Twilight opened her mouth again, then closed it, and stared at the building for a few seconds. “I don’t know,” she said. “Maybe Time Turner? He has a similar cutie mark.”
“He’s a watchmaker,” I said. If I sounded a little brusque, it might have been because I’d just waded through the mortal remains of one of my closer friends, her boss, and a third pony that I might or might not have known well because I hadn’t even seen enough of her to identify who she was.

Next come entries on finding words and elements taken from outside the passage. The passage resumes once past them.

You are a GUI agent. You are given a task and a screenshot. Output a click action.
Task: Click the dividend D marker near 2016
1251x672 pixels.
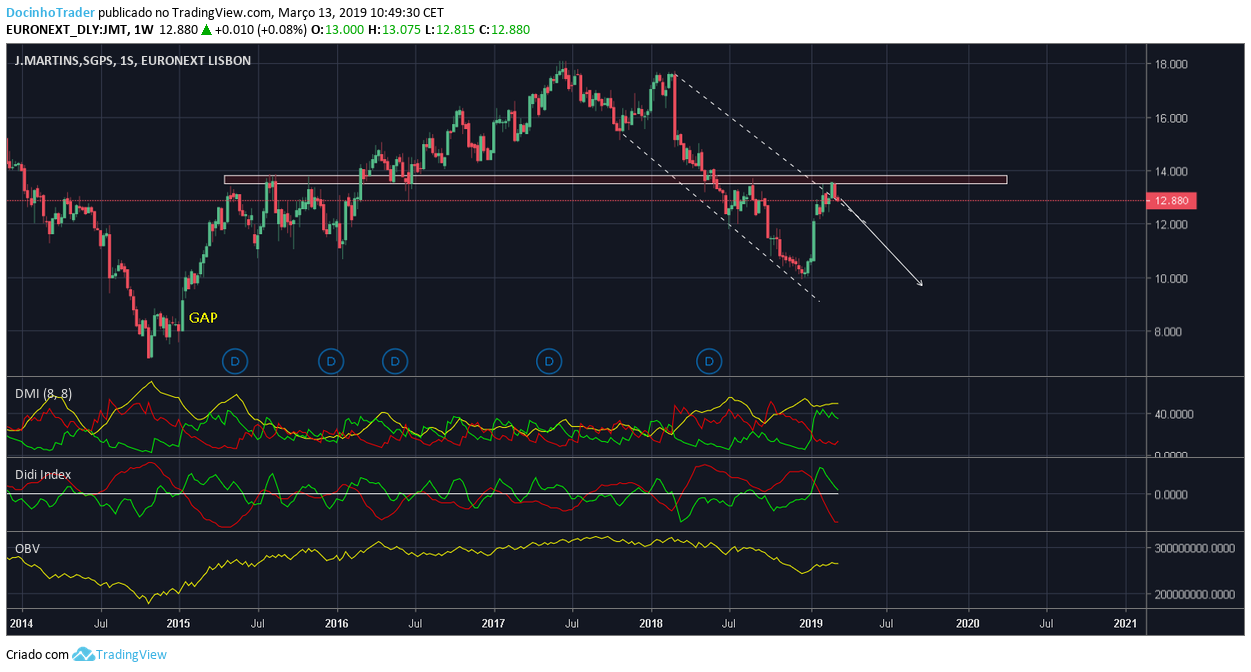(x=331, y=360)
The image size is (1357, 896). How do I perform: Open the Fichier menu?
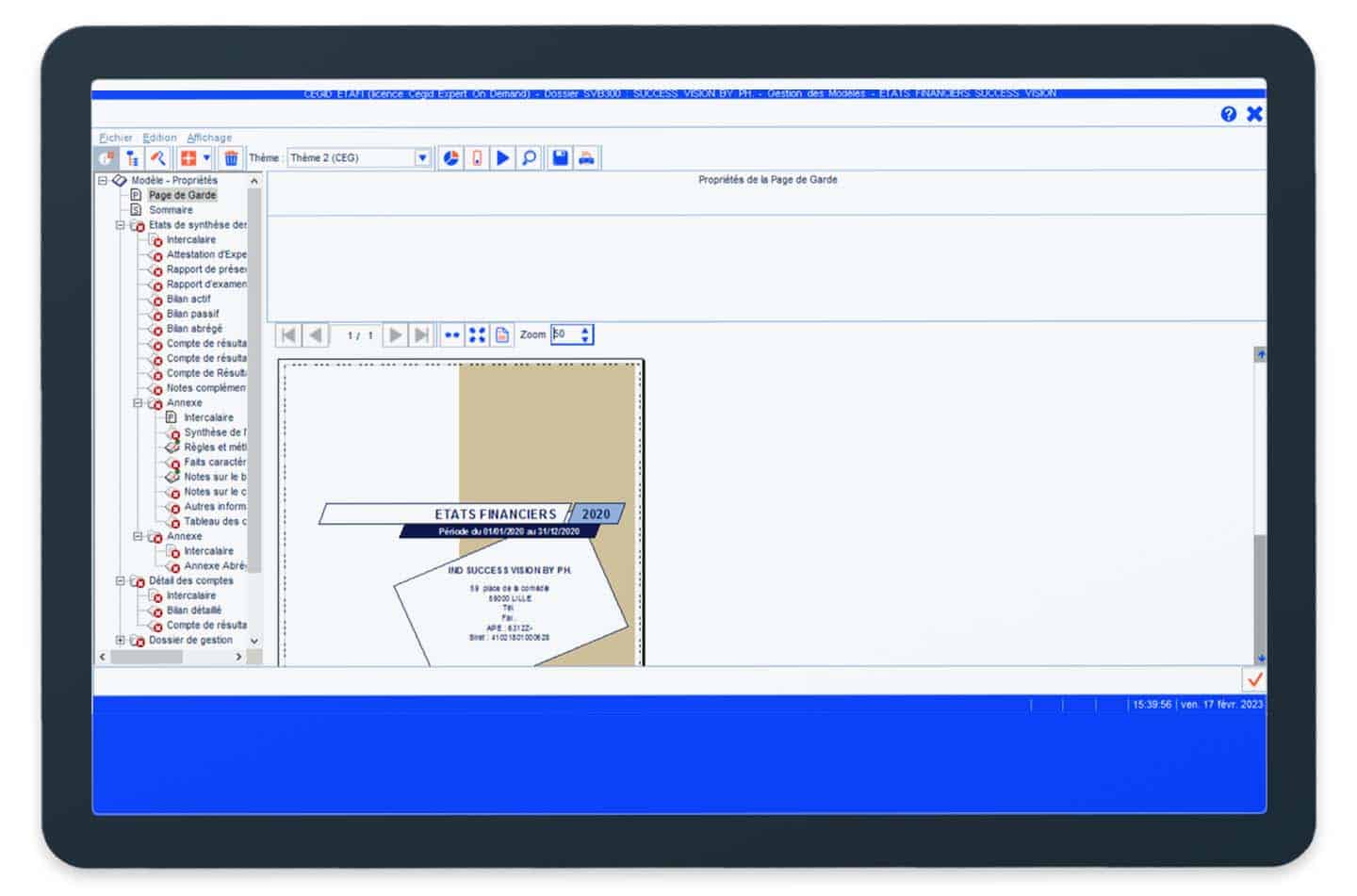click(x=116, y=138)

“I know that!” Twilight snapped, misinterpreting my tone of voice. “But he’s at least interested in time, so maybe he’s read a few books on the subject.”
“If you kept proper records at the library, you could go check,” I pointed out.
“I’m a student – I mean, a researcher – and a princess. Not a librarian,” Twilight replied. “The library has always worked on the honor system, and I’ve seen no reason to change that.”
I shrugged. Couldn’t really fault her for that. Doing thankless tasks that probably won’t ever amount to anything is for ponies who are getting paid for the job, and have annoying micro-managing supervisors looking over their shoulders to make sure that they’re dotting every ‘T’ and crossing every ‘I’. I’ve never lasted very long in jobs like that.
Then again, I’m not a princess or a hero of Equestria. But what with the universe being destroyed, and Minuette exploding, it seemed like a pretty petty thing to argue about, so I let it go.